Despite sizable deficiencies from a story and character standpoint, 300 will probably go down favorably for the enthusiasts of ultraviolent, orgiastically bloody action pictures -- the kind of viewers that base their enjoyment of film purely on the ultra-cool, wantonly gory, and copiously bloody ways that people get dismembered or killed. These audiences will no doubt have resolved that the film is a great epic, probably counting it as their all-time favorite, at least until the next over-hyped, gratuitously lurid film comes along to bring them into an absurdly irrational, froth-mouthed frenzy.  Those with more sensible minds should be far less enthusiastic, although those inclined to appreciate ancient battles portrayed with visual gusto might still choose to overlook the lack of emotional resonance and gripping plotting in favor of the visceral impact of the bloody carnage and glossy, high energy, rock video stylistics of Snyder's visuals.  In a good bit of casting, Gerard Butler (Timeline, Tomb Raider: The Cradle of Life) makes for an imposing King Leonidas, though the motley array of thick accents doesn't really jibe well with the close-knit nature of Spartan society.

300 is little more than a barely-passable, grossly hyperbolic, sword-sandal-and-steroid version of a famous wartime stratagem that was, ironically, successful more through the ingenuity of the battle terrain planning than in the god-like physical strength of the Spartan army, who are shown in the film far too often engaging the Persians in open battle to believe they'd be successful in wiping them out for as long as they do.  Impressive as they may be. it's very easy to go overboard with praise for the film's visuals; the Best Picture-winning Gladiator had a fantastic visual style in 1998 that seems almost antiquated when compared to that of recent high-tech, CG-enhanced films like 300.  However, it still merits watching because it is well-directed and actually has a compelling story to go along with it.  We actually care when characters die in that film. 

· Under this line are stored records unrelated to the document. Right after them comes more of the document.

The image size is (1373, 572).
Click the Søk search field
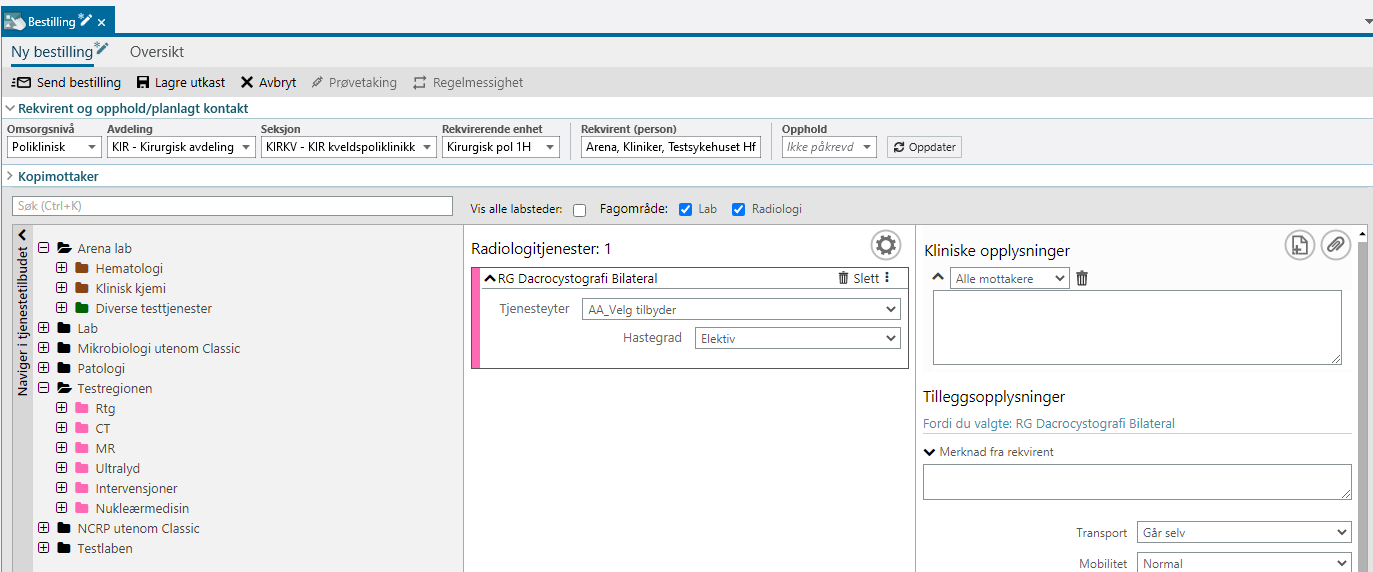click(232, 206)
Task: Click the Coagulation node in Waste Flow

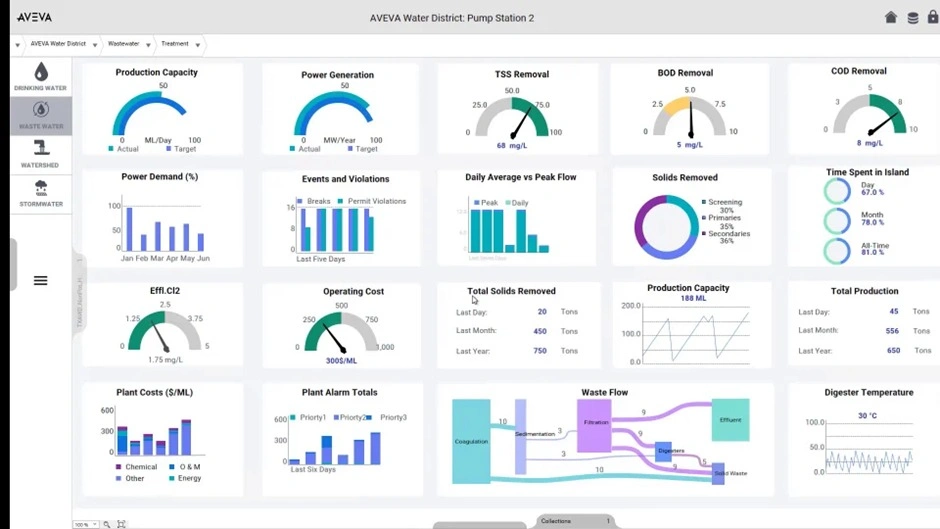Action: click(x=471, y=441)
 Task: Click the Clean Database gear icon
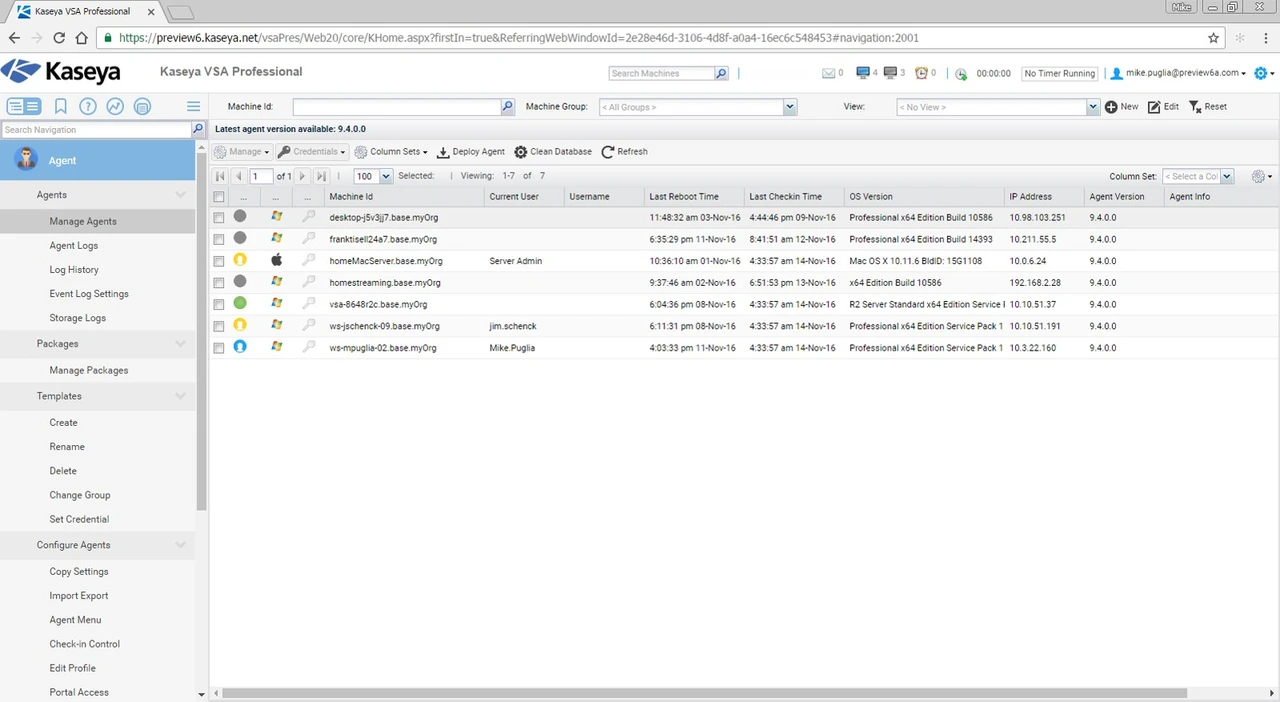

As the main characters die off in 300, there are no pulse rates raised and no tears to wipe away.  I suspect that in 10 years, the visual effects of 300 will also start to date, and even the unabashed fanboys will see that underneath the aging computer graphics and overdone camera techniques, there's little more here other than an immoderate amount of noise and energy, thoroughly lacking any emotional or intellectual substance to merit our interest.